Where a line below has the string "agent" in it, include it in the count, and give that count alone.

══ Data records

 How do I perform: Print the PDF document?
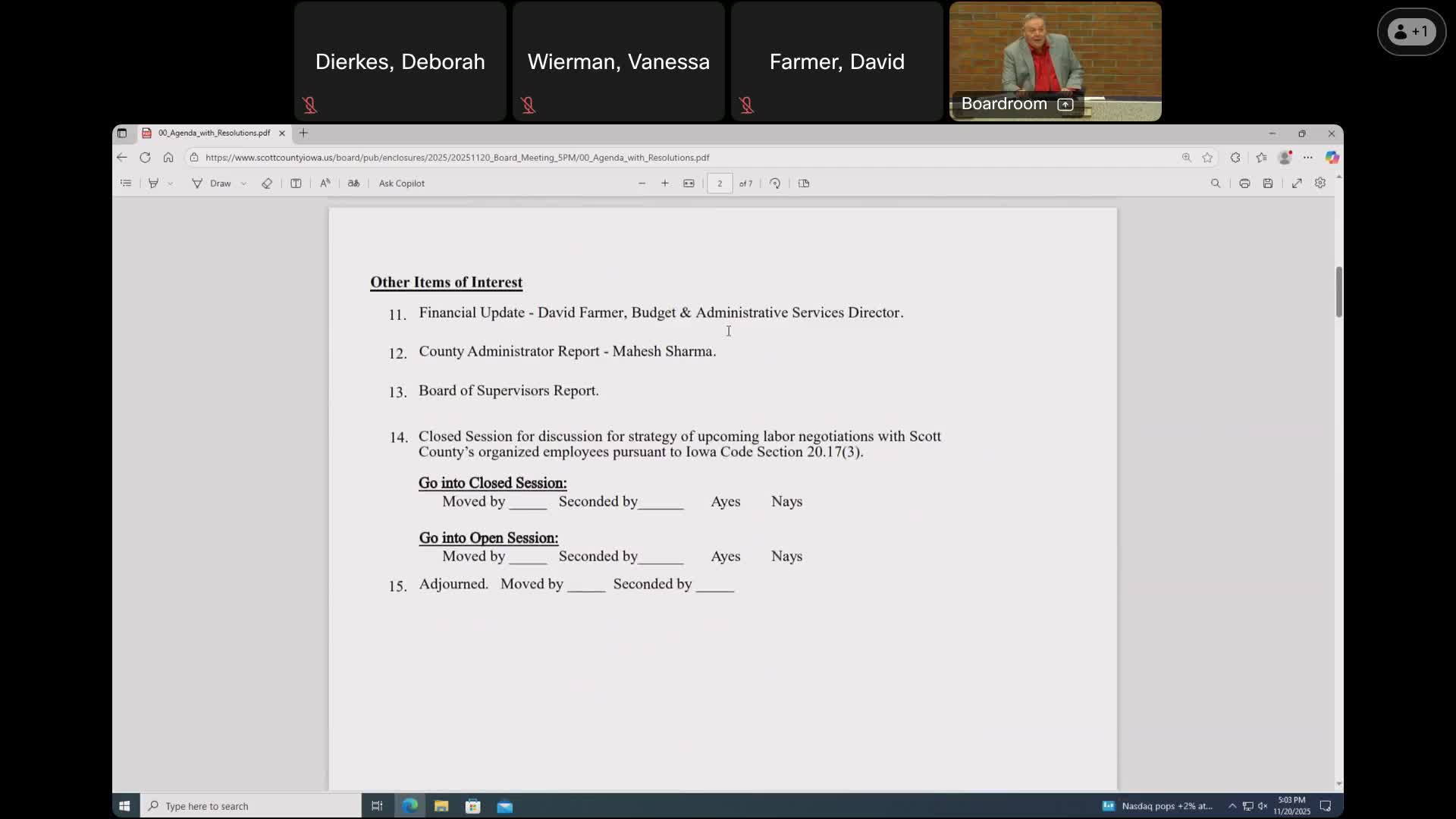pyautogui.click(x=1244, y=184)
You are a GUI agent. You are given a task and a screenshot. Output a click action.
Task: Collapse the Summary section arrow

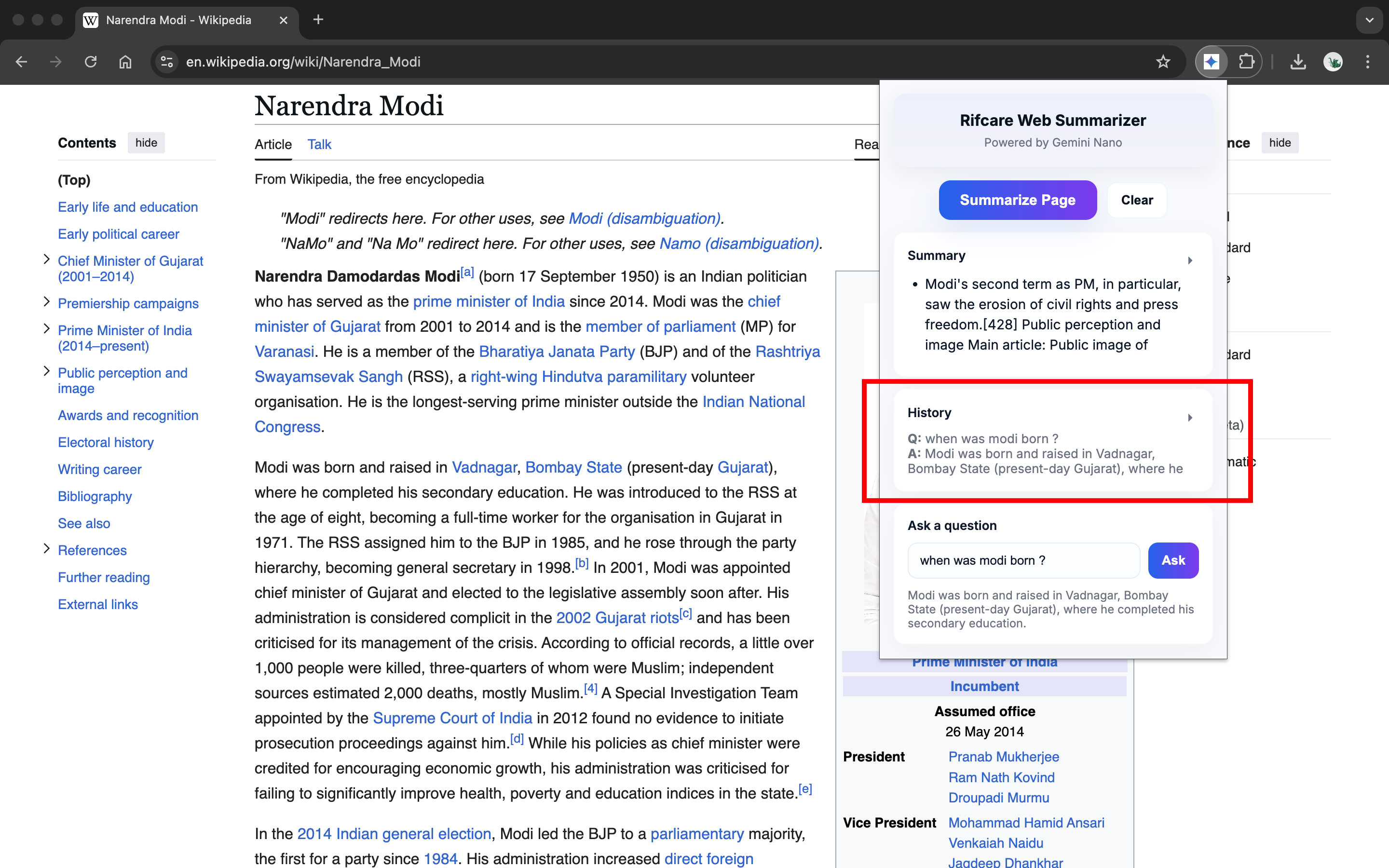point(1190,260)
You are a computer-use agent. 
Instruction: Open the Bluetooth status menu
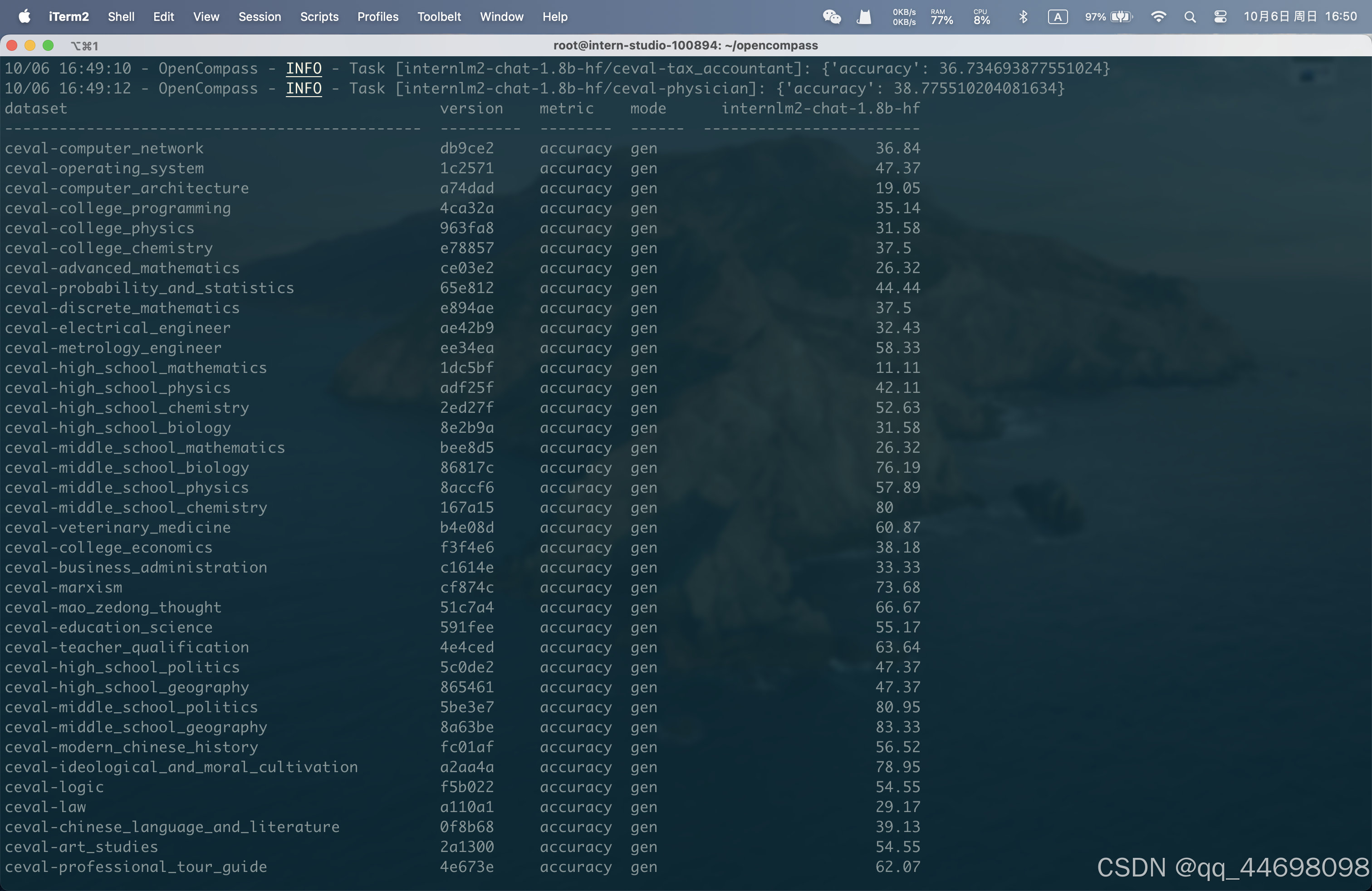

════

__Solution below__: 2